| Summary: | This thesis presents a study of Einstein Randers metrics. Initially introduced
within the context of relativity, Randers metrics have a strong
presence in both the theory and applications of Finsler geometry. The starting
point is a new characterization of Einstein metrics of Randers type by
three conditions. The conditions form a coupled, highly non-linear (due to
the presence of a Riemannian Ricci tensor), second order system of partial
differential equations. The equations are polynomial in the unknowns; a
Riemannian metric ã and differential 1-form b.

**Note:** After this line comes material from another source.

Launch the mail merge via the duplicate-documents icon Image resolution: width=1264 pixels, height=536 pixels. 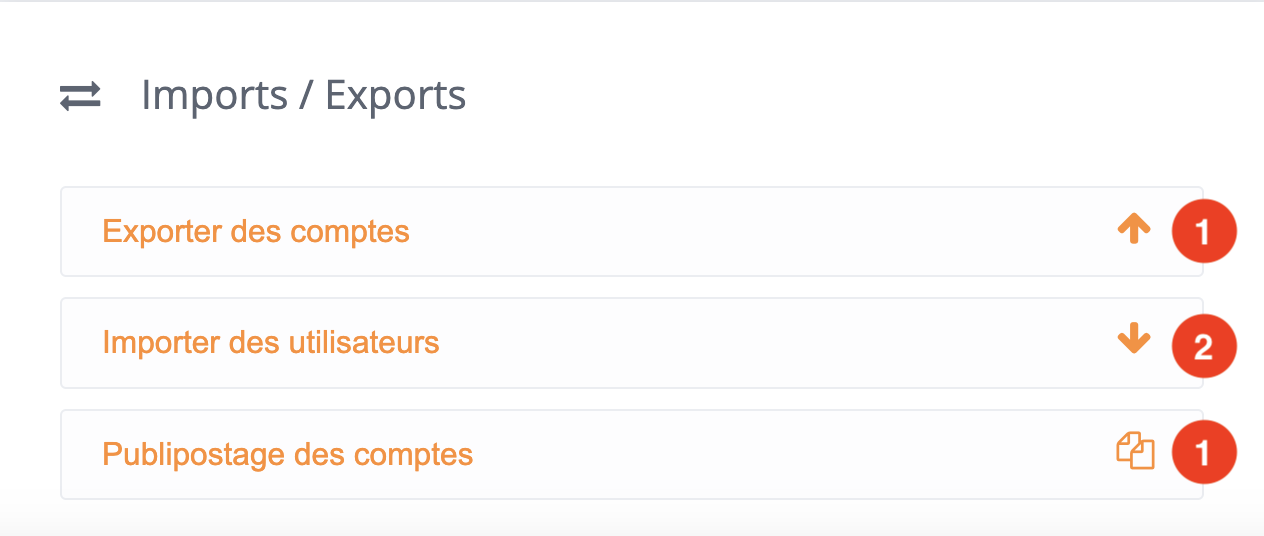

Recently Z. Shen has generalized Zermelo's problem of navigation on the
plane to arbitrary Riemannian manifolds. (The goal is to identify the paths
of shortest time on a Riemannian manifold (M, ă) under the influence of an
external force W = Wi∂xi.) In this context, Randers metrics may be viewed
as solutions to Zermelo's problem. The navigation structure yields the main
result of the thesis, a succinct geometric description of Einstein metrics
of Randers type. Explicitly, the Randers metric arising as the solution to
Zermelo's problem on (ă, W) is Einstein if and only if the Riemannian metric
ă is Einstein itself, and W is an infinitesimal homothety of ă.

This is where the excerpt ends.